Explore the material:
1. Decide whether each statement below agrees with the Def Con account, answering yes or no and quoting the words that settle it. (a) The learning track for kids at Def Con is roughly at gender parity. (b) The disclosure form for Becton Dickinson's IV dispensers had been filled in by the third conference day. (c) The UK university student had decoded the whole hidden message.
2. Write the next part of the Def Con account, picking up after its final sentence.

Quoted passage:
- - -
Though the number of women in cybersecurity has hovered stubbornly at 11 percent since 2013, Def Con’s open mingle experience holds the key for growing the pipeline in the sector with lessons for the larger society. Its learning track for kids is roughly at gender parity, showing the power of community access for unlocking participation.

With an estimated 36,000 attendees packing into Caesars Convention Center for Def Con 26, the AC had gave up by 10 am, when I stepped off the escalator. Unlike my usual sessions-focus at conferences, a dearth of free time made it near impossible to map out sessions. So, I explored organically, striking up conversations wherever the unstructured moment took me — in the Villages, contest areas, food court, taxi line, airport bar, and on the return flight.

Biohacking Village helped me understand that despite pacemaker and insulin pump hacks, IoT is the future of healthcare for good reason. In the case of IV dispensers, mobile connectivity allows them to move with the patient or be redeployed elsewhere. It’s easy to see those advantages apply across other medical devices. Alleviating some of my security fears, V3ga, the station guide showed me the disclosure form at the hacking table for Becton Dickinson’s IV dispensers. It was blank three conference days in.

In Crypto and Privacy Village, I watched a UK university student create alchemy with ink on paper — deciphering seemingly random x, y axis numbers into color blocks that gradually would spell a hidden message. She explained that the numbers formed a Sudoku puzzle of which she had decoded one, maybe two letters, enough to show she was on the right track but tantalizingly far from giving away the message.

Over an old-fashioned and a dirty martini, pen-tester “Christopher” showed me his acquisition from vendor row that powered the Samsung tv in the bar on and off. It was a reminder of the constant tinkering at the Con, like the wifi jamming on the contest floor that created fits and starts for a team that was attempting to navigate robots through an obstacle course.

Then, there’s the biggest hack of all — social engineering — places the human front and center. Lunch time at the convention food court and the tables are packed. I plunked down in one of the few open seats across from “Michael,” whose large, gray-blue eyes peered innocently at you from behind owl-round glasses. He told me, the crutches cut him a sympathetic figure. People want to open doors for him, forget to check his credentials. The other luncher at the table explained: wanting to help is a human condition. And it’s this human condition that adversaries exploit as a gateway to breach IT and IP. The sentient being between the chair and the computer screen is a literal representation for a man-in-the-middle.
- - -
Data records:
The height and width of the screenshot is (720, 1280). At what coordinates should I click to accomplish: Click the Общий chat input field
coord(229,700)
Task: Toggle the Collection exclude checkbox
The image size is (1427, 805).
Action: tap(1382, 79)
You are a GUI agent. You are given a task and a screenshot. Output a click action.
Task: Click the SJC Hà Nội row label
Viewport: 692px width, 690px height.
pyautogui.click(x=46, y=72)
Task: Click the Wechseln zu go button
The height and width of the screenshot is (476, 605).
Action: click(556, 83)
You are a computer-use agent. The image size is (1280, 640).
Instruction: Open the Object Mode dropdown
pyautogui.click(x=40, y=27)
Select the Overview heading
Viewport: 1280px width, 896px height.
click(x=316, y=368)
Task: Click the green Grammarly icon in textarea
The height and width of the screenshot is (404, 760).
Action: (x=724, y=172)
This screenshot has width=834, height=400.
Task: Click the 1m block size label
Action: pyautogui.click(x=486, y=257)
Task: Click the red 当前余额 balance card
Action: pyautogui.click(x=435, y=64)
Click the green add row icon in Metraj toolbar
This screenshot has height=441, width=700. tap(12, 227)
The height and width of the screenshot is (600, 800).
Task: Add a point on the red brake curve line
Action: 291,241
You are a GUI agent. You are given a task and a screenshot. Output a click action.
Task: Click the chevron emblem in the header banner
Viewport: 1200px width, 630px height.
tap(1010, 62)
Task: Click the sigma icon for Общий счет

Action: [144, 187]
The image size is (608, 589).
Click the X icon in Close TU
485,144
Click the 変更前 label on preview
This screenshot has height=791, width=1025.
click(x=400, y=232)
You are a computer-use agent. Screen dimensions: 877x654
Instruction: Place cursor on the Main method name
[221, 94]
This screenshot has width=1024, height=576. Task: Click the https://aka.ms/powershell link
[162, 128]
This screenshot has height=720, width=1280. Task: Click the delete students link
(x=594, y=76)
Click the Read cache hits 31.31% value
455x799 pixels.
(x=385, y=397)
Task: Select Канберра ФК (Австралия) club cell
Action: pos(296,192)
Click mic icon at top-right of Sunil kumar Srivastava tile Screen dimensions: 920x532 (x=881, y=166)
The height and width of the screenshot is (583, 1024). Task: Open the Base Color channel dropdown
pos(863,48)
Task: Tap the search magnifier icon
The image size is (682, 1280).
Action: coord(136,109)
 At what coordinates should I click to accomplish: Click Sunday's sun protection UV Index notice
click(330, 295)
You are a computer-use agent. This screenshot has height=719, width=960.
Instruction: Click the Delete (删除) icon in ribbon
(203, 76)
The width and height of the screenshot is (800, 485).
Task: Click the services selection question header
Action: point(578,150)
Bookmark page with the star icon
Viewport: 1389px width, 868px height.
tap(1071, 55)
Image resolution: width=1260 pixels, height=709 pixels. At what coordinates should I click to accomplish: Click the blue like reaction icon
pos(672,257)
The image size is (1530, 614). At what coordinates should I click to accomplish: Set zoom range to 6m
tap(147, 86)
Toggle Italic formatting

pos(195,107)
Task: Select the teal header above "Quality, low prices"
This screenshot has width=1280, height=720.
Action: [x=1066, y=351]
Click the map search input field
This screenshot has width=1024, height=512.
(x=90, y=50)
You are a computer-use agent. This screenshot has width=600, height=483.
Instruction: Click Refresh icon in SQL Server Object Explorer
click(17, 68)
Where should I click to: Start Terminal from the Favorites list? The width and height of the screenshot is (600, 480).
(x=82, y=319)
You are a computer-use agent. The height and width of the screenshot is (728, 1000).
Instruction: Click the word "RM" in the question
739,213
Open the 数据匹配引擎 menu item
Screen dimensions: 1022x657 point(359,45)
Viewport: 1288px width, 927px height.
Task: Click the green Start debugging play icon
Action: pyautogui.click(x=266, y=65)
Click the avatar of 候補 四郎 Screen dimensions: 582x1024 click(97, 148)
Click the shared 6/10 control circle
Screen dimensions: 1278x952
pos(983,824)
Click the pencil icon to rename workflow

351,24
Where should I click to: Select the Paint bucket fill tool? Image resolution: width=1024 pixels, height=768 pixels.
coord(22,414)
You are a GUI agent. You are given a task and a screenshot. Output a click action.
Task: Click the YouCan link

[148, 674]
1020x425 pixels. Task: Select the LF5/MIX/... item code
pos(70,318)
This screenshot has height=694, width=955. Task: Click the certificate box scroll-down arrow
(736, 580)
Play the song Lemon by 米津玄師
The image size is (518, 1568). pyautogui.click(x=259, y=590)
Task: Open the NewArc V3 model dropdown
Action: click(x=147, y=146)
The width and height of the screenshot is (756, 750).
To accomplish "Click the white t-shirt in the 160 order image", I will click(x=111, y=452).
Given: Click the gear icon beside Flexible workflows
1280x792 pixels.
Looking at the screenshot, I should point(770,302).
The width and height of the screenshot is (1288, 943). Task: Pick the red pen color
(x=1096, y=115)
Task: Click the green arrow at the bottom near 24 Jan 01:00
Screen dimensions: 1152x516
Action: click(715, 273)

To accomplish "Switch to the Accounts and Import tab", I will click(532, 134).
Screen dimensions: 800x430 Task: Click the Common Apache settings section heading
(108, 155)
- - -
Results by task:
1.
(a) Yes: "Its learning track for kids is roughly at gender parity"
(b) No: "It was blank three conference days in."
(c) No: "she had decoded one, maybe two letters"

2.
By embracing the spontaneous moment, I found an intimacy with the conference, an energy I missed at 22. It sank in why the general admissions badge over the years is labeled “human.” It’s why the hallways teemed with an assortment of attire from casual to carnivalesque. Why I walked three hotels in gold Jimmy Choo stilettos.

The Con is a celebration for and of the attendees whose interactions, planned or spontaneous, reshape the security community on the fly. The explicit purpose for coming together is to revel in the razor’s edge of hacking techniques. But equally inspiring is the inclusive culture at the core of the Con’s community. It accepts the human for what each brings to the table, whatever color hat or no hat, and opens up opportunities to learn from fellow attendees. If curious, ask. The people I asked answered what for them were basic questions with genuine interest in imparting knowledge. Everyone seemed there to learn and share knowledge with strangers, mostly under a first name bases in keeping with the Con’s tradition of anonymity. An open camaraderie blooms, ends, and repeats.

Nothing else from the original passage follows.